Biodegradation of diphenyl ether and its monohalogenated derivatives by Sphingomonas sp. strain SS3.

S Schmidt 1, R M Wittich 1, D Erdmann 1, H Wilkes 1, W Francke 1, P Fortnagel 1
PMCID: PMC183002  PMID: 1444384

Abstract

The bacterium Sphingomonas sp. strain SS3, which utilizes diphenyl ether and its 4-fluoro, 4-chloro, and (to a considerably lesser extent) 4-bromo derivatives as sole sources of carbon and energy, was enriched from soil samples of an industrial waste deposit. The bacterium showed cometabolic activities toward all other isomeric monohalogenated diphenyl ethers. During diphenyl ether degradation in batch culture experiments, phenol and catechol were produced as intermediates which were then channeled into the 3-oxoadipate pathway. The initial step in the degradation follows the recently discovered mechanism of 1,2-dioxygenation, which yields unstable phenolic hemiacetals from diphenyl ether structures.

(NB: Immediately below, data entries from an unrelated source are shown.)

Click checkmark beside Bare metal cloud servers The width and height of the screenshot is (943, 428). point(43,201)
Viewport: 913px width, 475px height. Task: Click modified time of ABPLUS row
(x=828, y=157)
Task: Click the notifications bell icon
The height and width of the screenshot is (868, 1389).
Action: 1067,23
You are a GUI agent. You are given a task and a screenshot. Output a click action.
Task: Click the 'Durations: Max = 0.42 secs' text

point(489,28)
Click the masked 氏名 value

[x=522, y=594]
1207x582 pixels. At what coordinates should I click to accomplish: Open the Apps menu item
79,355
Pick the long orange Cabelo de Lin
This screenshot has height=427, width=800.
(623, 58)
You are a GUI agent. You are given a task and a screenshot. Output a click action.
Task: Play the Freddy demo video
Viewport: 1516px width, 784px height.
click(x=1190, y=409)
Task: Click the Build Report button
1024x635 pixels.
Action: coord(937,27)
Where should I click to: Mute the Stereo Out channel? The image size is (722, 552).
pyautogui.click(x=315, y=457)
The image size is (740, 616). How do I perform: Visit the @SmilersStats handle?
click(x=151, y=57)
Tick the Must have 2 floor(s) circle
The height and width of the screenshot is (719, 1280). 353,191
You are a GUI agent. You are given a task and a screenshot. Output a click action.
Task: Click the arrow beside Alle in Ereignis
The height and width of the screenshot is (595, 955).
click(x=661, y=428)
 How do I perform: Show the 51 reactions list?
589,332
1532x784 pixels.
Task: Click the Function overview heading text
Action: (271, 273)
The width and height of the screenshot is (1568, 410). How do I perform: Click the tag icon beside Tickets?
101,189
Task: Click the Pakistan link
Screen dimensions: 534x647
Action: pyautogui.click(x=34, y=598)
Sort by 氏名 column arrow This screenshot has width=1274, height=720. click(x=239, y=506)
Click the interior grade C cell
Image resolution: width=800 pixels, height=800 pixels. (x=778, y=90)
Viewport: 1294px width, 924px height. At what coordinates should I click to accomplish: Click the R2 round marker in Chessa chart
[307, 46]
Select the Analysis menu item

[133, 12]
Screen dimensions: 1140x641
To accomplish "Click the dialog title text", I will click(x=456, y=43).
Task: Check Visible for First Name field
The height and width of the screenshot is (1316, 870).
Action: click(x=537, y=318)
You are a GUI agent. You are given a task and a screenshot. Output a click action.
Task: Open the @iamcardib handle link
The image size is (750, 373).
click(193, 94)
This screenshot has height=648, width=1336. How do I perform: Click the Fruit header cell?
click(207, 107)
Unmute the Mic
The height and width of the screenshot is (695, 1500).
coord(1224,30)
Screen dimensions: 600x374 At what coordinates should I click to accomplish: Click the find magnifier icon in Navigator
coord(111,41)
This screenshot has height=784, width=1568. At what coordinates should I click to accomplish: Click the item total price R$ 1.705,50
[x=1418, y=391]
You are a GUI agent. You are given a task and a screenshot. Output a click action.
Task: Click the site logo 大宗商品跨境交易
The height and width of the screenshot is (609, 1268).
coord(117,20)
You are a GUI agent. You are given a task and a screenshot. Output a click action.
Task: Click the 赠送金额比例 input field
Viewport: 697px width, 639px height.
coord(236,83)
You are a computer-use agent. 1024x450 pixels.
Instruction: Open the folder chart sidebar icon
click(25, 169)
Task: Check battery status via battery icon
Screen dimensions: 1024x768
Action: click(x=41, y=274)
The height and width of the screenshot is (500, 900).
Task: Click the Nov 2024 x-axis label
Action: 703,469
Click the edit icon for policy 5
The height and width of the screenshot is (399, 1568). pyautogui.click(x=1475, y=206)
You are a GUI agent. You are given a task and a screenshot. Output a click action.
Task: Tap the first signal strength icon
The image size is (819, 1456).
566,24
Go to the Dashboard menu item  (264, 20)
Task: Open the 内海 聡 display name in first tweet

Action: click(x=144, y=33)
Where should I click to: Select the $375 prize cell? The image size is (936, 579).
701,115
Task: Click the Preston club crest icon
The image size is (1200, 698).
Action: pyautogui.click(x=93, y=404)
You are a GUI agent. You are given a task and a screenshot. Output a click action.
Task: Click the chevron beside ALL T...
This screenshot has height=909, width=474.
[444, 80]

Oxidation of the structure-related dibenzo-p-dioxin yielded 2-(2-hydroxyphenoxy)-muconate upon ortho cleavage of the intermediate 2,2',3-trihydroxydiphenyl ether. Formation of phenol, catechol, halophenol, and halocatechol from the conversion of monohalogenated diphenyl ethers gives evidence for a nonspecific attack of the dioxygenating enzyme system.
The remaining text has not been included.